§ **ENCARGO 1**
Reescribe el pasaje de los comentarios sobre finales felices que arranca en "4. Creo que" y acaba tras "algo de salvación.", sustituyendo "salvación" por "consuelo".
§ **ENCARGO 2**
Responde con los datos de los comentarios sobre finales felices:
(a) ¿Qué nombre da Rusta a sus finales ideales?
(b) En el comentario 4, ¿qué se dice que solemos buscar muchas veces en la literatura?
(c) Según Laura, ¿de qué es una arista más esa forma de ver la vida tan amarga?

§ **FRAGMENTO DE TEXTO**
▼▼▼


  3. Rusta said

    Estoy muy de acuerdo con tu forma de ver el tema. No creo que todas las historias tengan que «acabar bien» en el sentido de «y fueron felices y comieron perdices»; de hecho, en según qué historias ese tipo de desenlaces pueden llegar a ser una tomadura de pelo. Yo veo la literatura como algo fiel a la realidad, que a veces acaba bien y a veces no. No pienso que la literatura tenga que ser un «consuelo» para creer que los finales felices son posibles, aunque entiendo que en ciertos momentos está bien leer novelas de este tipo precisamente para evadirnos de la realidad. En cualquier caso, mis finales ideales son los que llamo «agridulces», porque no caen ni en lo excesivamente idealizado ni en la tragedia.

    ¡Un abrazo!

  4. Creo que todos necesitamos historias con finales felices, no demasiado edulcorados., por supuesto. La vida ya nos enseña que no siempre son posibles y una película o un libro que no nos dé esperanza, un poco al menos, nos decepciona. Eso es lo que solemos buscar muchas veces en la literatura, algo de salvación.

  5. Laura said

    Yo no creo que la literatura tenga ser fiel a la realidad. Creo que la literatura es una cara de la realidad en cuyos ojos podemos ver muchos aspectos de la realidad, pero sin dejar de serlo. Me resisto a esa noción fatalista de que si una historia no termina en tragedia es un «cuento de hadas» que no es «realista» y que no «enseña» a los niños lo que «debe» enseñarles: o sea, que este es un valle de lágrimas, solo eso, y que será mejor que lo aprendan «ahora» antes de que se desilusionen. Esa forma de ver la vida tan amarga no es más que una arista más de una ideología fatalista, pesimista, no necesariamente «realista».

▲▲▲

§ **MATERIAL DE ORIGEN**
▼▼▼

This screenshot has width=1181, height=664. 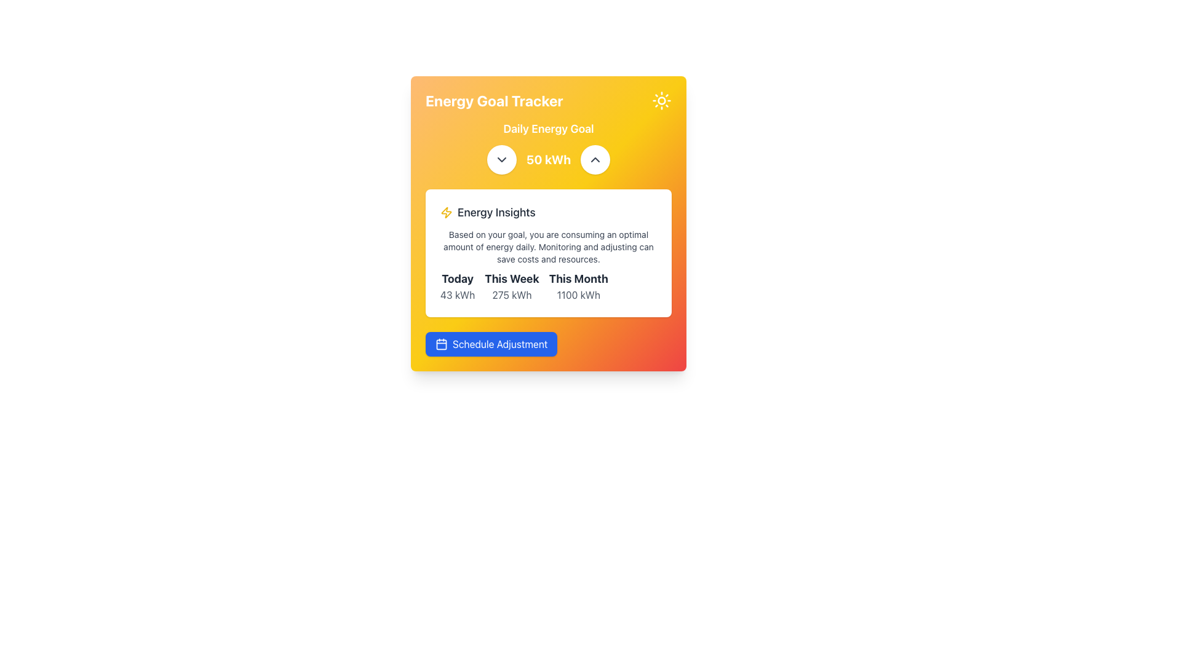 I want to click on the Text Label displaying '50 kWh', which is centrally positioned within the 'Daily Energy Goal' section, located between two circular arrow buttons, so click(x=548, y=159).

▲▲▲

§ **RESPUESTA 1**
4. Creo que todos necesitamos historias con finales felices, no demasiado edulcorados., por supuesto. La vida ya nos enseña que no siempre son posibles y una película o un libro que no nos dé esperanza, un poco al menos, nos decepciona. Eso es lo que solemos buscar muchas veces en la literatura, algo de consuelo.

§ **RESPUESTA 2**
(a) Los llama «agridulces».
(b) Algo de salvación.
(c) De una ideología fatalista, pesimista, no necesariamente «realista».